April 21 (Bloomberg) — How much does consumer confidence matter?
A lot, you would think, if you listened to Washington or watched the news each week. The takeaway is that the consumer is an infant tyrant who must be jollied by politicians. With Washington's cash in hand, that consumer will then spend, leading us all to recovery.
This confidence in confidence derives partly from the established status of two confidence indexes, that of the University of Michigan and the Conference Board.
The confidence emphasis also comes from the economist John Maynard Keynes. Keynes wrote that market players act suddenly and not always rationally; sometimes, all it takes to restore confidence is new spending money. To Keynes, the market depended on "animal spirits — a spontaneous urge to action rather than inaction."
Most of us sense that there's more to revival than sudden desires for phones or cars, that the consumer isn't always a mindless mall rat. Rational caution may be beneficial, tax breaks aimed at stimulating consumption, perverse.
"There is something inherently odd in telling people who have no money right now to shop," says Paola Sapienza of Northwestern University's Kellogg School. The emphasis on spending obscures other forces in the business cycle, like credit. The freeze in credit endured the warm oceans of cash that made this past winter disconcerting.
Now Sapienza and Luigi Zingales of the University of Chicago are putting forward a new meter to join the old. Instead of measuring Americans' confidence, this meter tries to capture trust.
The Chicago Booth/Kellogg School Financial Trust Index, launched this January and updated for March, asks more than 1,000 households how much they trust the big institutions or people that affect economic life — banks, the equities market, the government, stock brokers. Grades range from 1, for "I do not trust the institution" at all, through 5, for "I trust the institution completely."
While Sapienza and Zingales do use the word "confidence" at times in their poll, trust is their big theme.
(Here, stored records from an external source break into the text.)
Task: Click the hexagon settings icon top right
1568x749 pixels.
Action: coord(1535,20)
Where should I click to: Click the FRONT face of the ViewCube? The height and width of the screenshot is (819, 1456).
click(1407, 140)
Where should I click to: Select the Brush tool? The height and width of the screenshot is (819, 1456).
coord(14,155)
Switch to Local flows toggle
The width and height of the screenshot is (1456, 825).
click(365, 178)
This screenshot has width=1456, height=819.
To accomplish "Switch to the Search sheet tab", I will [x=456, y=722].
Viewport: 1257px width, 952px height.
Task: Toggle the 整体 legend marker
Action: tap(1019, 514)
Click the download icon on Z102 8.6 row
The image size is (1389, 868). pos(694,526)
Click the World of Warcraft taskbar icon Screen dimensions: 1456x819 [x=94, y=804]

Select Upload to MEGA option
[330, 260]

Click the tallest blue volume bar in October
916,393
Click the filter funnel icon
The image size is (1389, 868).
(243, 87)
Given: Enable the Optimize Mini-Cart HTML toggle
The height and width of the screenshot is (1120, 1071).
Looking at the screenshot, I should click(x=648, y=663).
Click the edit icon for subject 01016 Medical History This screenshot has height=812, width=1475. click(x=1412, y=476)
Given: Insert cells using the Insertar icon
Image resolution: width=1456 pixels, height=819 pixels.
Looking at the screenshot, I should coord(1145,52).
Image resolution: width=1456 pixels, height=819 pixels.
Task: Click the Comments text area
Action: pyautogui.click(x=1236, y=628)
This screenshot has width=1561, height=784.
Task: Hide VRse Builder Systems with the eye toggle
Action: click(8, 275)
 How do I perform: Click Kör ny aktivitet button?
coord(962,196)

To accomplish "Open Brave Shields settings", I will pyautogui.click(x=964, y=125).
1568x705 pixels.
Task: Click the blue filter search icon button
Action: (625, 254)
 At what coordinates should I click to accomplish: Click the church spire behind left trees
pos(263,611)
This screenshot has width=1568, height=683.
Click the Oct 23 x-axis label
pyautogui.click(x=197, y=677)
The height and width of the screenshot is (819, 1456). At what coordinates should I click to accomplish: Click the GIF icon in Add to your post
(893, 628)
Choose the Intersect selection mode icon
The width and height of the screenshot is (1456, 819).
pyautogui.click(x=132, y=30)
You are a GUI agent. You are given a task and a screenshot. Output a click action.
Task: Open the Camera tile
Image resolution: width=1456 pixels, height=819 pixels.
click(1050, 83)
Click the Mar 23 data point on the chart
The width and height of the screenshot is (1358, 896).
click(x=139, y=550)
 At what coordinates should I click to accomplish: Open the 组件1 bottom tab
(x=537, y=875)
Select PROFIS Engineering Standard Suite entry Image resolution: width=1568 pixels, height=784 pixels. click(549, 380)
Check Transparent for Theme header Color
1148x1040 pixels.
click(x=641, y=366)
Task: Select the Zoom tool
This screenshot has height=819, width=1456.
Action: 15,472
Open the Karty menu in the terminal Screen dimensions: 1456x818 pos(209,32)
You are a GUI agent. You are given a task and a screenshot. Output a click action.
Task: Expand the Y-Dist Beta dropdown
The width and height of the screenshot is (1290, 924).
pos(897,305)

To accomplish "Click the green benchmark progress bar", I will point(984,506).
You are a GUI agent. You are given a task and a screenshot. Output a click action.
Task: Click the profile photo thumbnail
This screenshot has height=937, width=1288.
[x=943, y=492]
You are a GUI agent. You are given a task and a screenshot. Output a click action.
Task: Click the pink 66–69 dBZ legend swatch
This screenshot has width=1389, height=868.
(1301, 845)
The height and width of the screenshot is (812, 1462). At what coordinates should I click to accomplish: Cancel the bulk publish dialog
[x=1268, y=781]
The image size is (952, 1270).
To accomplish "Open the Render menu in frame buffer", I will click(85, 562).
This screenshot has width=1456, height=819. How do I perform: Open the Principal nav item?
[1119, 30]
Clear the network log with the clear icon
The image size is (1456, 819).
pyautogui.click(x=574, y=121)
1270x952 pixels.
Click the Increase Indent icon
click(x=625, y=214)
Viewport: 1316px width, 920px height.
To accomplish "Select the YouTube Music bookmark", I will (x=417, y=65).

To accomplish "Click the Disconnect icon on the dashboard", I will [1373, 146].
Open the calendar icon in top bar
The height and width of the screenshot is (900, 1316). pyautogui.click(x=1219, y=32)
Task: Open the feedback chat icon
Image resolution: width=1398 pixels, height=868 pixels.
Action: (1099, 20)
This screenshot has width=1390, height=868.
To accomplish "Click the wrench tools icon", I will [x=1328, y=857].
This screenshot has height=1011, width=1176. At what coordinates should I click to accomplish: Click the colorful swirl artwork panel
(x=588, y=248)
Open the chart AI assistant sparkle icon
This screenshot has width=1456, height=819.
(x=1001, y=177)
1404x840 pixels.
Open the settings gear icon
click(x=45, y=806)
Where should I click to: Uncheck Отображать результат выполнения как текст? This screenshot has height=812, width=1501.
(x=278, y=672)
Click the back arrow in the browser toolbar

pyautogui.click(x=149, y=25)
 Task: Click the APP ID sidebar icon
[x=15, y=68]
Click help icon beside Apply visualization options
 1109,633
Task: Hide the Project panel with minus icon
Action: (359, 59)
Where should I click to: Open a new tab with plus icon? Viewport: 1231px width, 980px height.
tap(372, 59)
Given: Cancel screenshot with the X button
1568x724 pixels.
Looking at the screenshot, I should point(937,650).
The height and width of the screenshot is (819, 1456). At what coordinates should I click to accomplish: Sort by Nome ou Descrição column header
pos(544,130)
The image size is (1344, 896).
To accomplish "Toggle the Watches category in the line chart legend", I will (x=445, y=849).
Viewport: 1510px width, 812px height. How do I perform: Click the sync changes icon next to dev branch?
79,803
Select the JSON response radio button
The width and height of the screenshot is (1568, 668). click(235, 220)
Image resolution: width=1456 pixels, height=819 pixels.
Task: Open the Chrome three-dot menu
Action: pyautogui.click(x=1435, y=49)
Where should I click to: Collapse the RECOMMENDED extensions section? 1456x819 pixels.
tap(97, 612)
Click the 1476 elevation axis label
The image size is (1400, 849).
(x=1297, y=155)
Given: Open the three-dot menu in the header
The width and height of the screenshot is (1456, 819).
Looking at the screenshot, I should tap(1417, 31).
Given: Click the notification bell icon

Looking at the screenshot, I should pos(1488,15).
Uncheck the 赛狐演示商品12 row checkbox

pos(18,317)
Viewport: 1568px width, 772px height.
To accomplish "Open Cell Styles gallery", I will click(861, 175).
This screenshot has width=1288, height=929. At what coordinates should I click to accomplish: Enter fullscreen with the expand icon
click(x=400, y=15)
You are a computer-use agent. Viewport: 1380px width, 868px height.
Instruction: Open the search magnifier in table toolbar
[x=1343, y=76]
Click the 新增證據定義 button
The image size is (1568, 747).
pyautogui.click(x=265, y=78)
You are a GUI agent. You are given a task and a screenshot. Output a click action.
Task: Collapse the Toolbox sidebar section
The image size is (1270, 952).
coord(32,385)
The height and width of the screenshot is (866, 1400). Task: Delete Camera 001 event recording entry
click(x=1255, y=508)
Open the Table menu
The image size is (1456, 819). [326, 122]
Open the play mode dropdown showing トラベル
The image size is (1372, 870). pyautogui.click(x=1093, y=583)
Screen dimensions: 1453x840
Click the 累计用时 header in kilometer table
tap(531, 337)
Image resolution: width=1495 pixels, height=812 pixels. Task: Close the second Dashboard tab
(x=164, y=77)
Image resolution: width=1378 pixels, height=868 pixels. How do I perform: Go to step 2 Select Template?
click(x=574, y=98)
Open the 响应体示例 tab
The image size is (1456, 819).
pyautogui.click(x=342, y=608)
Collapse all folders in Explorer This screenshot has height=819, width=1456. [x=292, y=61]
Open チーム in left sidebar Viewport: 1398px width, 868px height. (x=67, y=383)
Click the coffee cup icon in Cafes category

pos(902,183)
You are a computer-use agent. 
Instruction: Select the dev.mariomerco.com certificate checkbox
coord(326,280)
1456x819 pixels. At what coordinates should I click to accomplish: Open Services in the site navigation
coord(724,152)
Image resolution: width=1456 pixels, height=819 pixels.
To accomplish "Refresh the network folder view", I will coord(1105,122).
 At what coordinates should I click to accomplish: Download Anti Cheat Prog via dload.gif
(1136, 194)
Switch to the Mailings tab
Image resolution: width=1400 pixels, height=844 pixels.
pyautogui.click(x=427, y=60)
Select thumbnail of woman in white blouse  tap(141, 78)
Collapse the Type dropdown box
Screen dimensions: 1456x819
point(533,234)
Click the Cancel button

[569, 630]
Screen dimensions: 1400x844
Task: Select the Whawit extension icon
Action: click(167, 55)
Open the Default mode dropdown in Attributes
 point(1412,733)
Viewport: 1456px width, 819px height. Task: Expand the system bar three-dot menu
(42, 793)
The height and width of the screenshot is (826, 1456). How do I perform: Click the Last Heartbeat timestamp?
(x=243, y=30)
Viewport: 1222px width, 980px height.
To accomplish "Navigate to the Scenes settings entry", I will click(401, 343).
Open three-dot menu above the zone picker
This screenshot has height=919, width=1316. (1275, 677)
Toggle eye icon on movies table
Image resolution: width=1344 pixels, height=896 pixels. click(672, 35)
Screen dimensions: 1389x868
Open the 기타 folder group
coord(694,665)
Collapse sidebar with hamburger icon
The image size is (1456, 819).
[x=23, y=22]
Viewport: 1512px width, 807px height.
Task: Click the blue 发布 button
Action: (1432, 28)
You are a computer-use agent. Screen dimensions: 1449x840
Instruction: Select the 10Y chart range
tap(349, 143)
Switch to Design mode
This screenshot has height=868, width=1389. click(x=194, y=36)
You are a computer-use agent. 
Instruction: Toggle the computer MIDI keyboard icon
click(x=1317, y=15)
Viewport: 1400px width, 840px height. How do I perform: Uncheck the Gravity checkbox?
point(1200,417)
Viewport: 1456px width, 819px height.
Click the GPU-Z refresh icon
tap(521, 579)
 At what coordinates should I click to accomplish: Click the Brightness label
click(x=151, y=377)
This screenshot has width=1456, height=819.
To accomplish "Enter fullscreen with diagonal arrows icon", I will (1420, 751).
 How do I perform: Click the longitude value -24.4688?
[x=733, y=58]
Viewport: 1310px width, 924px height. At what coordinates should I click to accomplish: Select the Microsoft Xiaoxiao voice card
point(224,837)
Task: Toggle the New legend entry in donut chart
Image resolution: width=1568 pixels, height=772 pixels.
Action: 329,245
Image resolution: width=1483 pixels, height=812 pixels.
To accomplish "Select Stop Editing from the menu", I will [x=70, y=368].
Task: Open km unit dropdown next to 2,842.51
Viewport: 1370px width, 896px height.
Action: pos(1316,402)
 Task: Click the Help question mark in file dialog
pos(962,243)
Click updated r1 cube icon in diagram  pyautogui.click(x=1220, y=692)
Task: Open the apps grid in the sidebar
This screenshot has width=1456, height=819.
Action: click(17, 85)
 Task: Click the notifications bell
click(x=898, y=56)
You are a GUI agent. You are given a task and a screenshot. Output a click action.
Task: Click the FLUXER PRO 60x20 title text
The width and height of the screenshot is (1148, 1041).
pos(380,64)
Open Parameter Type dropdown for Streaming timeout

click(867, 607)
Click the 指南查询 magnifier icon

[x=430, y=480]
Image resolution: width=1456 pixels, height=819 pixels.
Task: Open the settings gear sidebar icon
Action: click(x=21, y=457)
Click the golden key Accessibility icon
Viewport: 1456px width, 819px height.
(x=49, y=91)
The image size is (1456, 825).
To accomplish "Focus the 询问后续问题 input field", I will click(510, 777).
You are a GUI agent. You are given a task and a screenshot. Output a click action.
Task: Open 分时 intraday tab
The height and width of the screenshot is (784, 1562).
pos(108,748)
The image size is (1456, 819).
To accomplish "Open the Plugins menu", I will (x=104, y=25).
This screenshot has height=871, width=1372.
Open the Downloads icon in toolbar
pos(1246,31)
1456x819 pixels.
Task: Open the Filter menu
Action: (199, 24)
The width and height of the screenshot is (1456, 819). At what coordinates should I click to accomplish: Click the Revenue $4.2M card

And trust is different from confidence because it is not instant or capricious — trust is built over time — and therefore relates more to contracts and credit. "Credit is suspicion asleep," goes the old saying.
The Financial Trust Index gives a mixed picture of the first part of 2009. The good news is that trust in the stock market has risen. Those polled in December 2008 rated their trust for the market at 2.13; that figure was up to 2.18 last month. This is a small change, but at least the right direction. Trust for the government, and by association for another Chicagoan, President Barack Obama, is likewise up slightly.
Still, the same Chicago trust-o-meter carries some negative messages. In December the pollsters asked: "Have the government interventions in financial markets over the last three months made you more or less confident in investment in the stock market?"
A full 80 percent replied "less," an annihilating mark for the performance of George W. Bush, then-Treasury Secretary Hank Paulson and Fed Chairman Ben Bernanke. Asked a similar question last month, 67 percent replied "less confident."
Even a majority of Democrats, 61 percent, reported being less confident (compared with 79 percent in December). You would think the shift would have been more dramatic. This suggests that the early work of Obama and Treasury Secretary Timothy Geithner failed to persuade even their political supporters to invest — or, perhaps, that the new administration's work turned off significant numbers of political allies.
Why so dark? As Zingales suggested last fall, the trouble began with the Bush bailouts and the cynical premise that saving some Wall Street firms would prevent apocalypse or even benefit the rest. (No accident that the trust-o-meter was created in Chicago, not New York). As Zingales put it post-bailout, "Do we want to live in a system where profits are private but losses are socialized?"
More recent Obama-era ideas like the pending Public - Private Investment Program sound friendly but, again, reward specific partners while leaving others out.
Worse, the very unpredictability of Washington's actions is making investors hesitant to get back into the market. Keynes may refer to animal spirits. But Sapienza and Zingales argue that the average market player is like someone at the Monopoly board, who walks away when the rules, whether made by Democrat or Republican, change too often.
"You just don't want to play anymore because you are not sure," Sapienza put it last week.
My own view is that "trust" work is important. By now everyone has noticed that uncertainty in the economy matters. We've also noticed that fiscal stimulus measures don't seem to work as well as hoped, whether they are Bush's infantilizing checks of last summer or Obama's humongo outlays.
The new Financial Trust Index may not yet be delivering particularly glowing news. Still, its very existence is another cause for market optimism.
(Amity Shlaes is a senior fellow at the Council on Foreign Relations and a Bloomberg News columnist. The opinions expressed are her own.)